I will also add the rest of my code and make some other observations as well:
x_train = data_train.drop('y',axis=1)
x_test = data_test.drop('y',axis=1)
y_train = data_train['y']
y_test = data_test['y']
def XGBmodel(x_train,x_test,y_train,y_test):
matrix_train = xgb.DMatrix(x_train,label=y_train)
matrix_test = xgb.DMatrix(x_test,label=y_test)
model=xgb.train(params={'objective':'reg:linear','eval_metric':'mae'}
,dtrain=matrix_train,num_boost_round=500,
early_stopping_rounds=20,evals=[(matrix_test,'test')],)
return model
model=XGBmodel(x_train,x_test,y_train,y_test)
#submission = pd.DataFrame(x_pred.pop('id'))
y_pred = model.predict(xgb.DMatrix(x_test), ntree_limit = model.best_ntree_limit)
#submission['sales']= y_pred
y_pred = pd.DataFrame(y_pred)
y_test = pd.DataFrame(y_test)
y_test.reset_index(inplace = True, drop = True)
compare_df = pd.concat([y_test, y_pred], axis = 1)
compare_df.columns = ['Real', 'Predicted']
compare_df.plot()
mape = (np.abs((y_test['y'] - y_pred[0])/y_test['y']).mean())*100
r2 = r2_score(y_test['y'], y_pred[0])
xgb_mape_r2_dict[top_cells[j]] = [mape,r2]
I've used both R-squared and MAPE as accuracy measures although I don't think MAPE is indicated anymore since I've transformed the time series problem into a regression problem. Any thoughts on your part on this subject?
Thank you very much for your time and consideration. Any help is very much appreciated.
Update: I have managed to fix the issue using pandas' merge.

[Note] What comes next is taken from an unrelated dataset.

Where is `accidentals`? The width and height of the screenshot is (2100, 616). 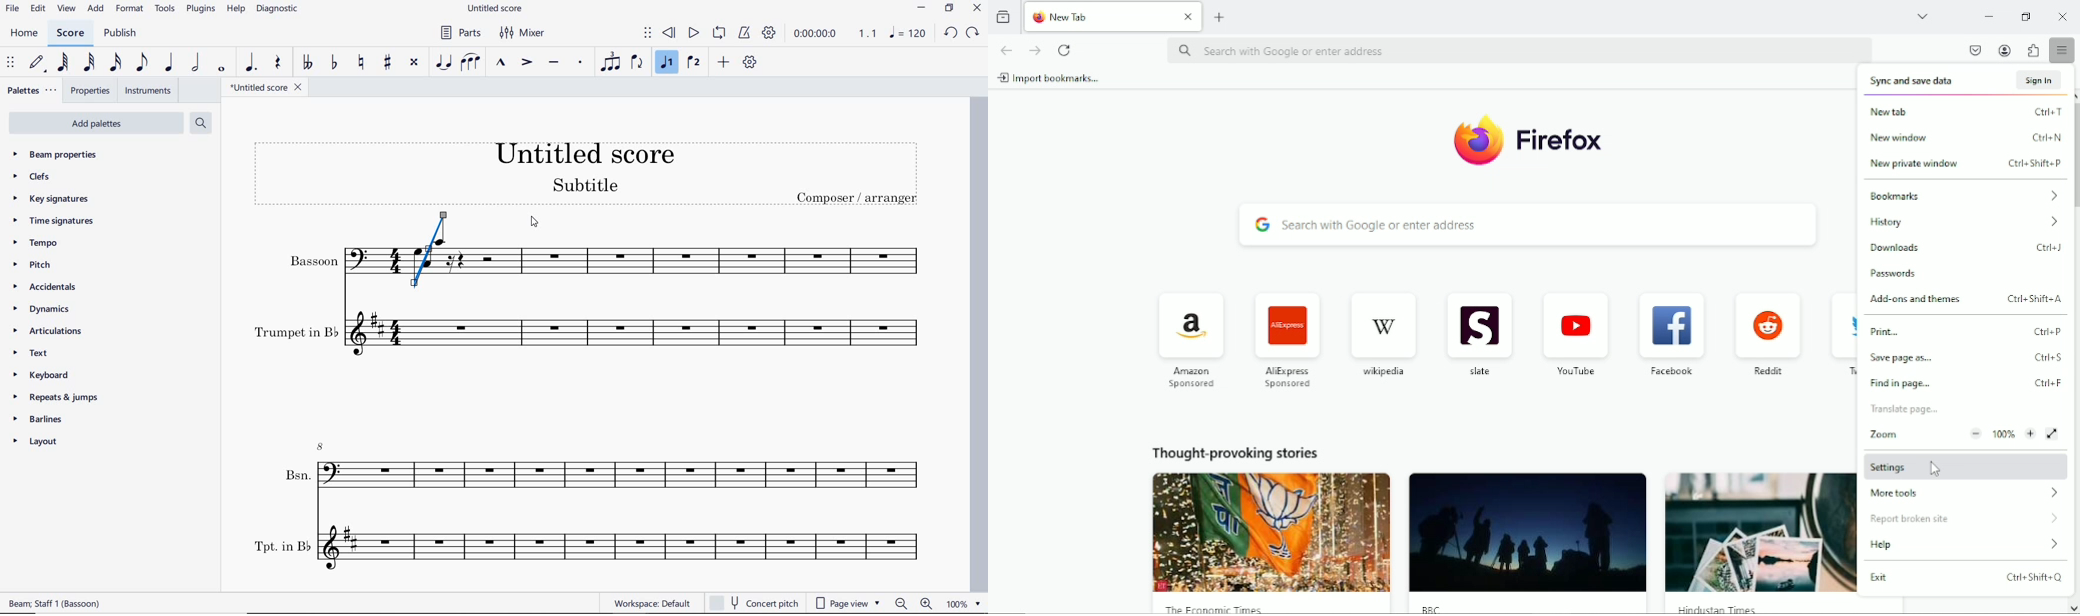
accidentals is located at coordinates (47, 286).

I've first created two dataframes containing the daily averges and hourly averages from the training data and then merged these ataframes with the test data:
data_test = merge(data_test, daily_avg,['dayofweek'],'daily_avg')
data_test = merge(data_test, hourly_av['dayofweek','hour'],'hourly_avg')
data_test.columns = ['y', 'dayofweek', 'hour', 'daily_avg', 'hourly_avg']
where we used the merge function defined as:
def merge(x,y,col,col_name):
x =pd.merge(x, y, how='left', on=None, left_on=col, right_on=col,
left_index=False, right_index=False, sort=True,
copy=True, indicator=False,validate=None)
x=x.rename(columns={'sales':col_name})
return x
I can now run the model for 2000 locations per hour on a laptop with decent results but I will try to improve it while keeping it fast. Thank you very much once again.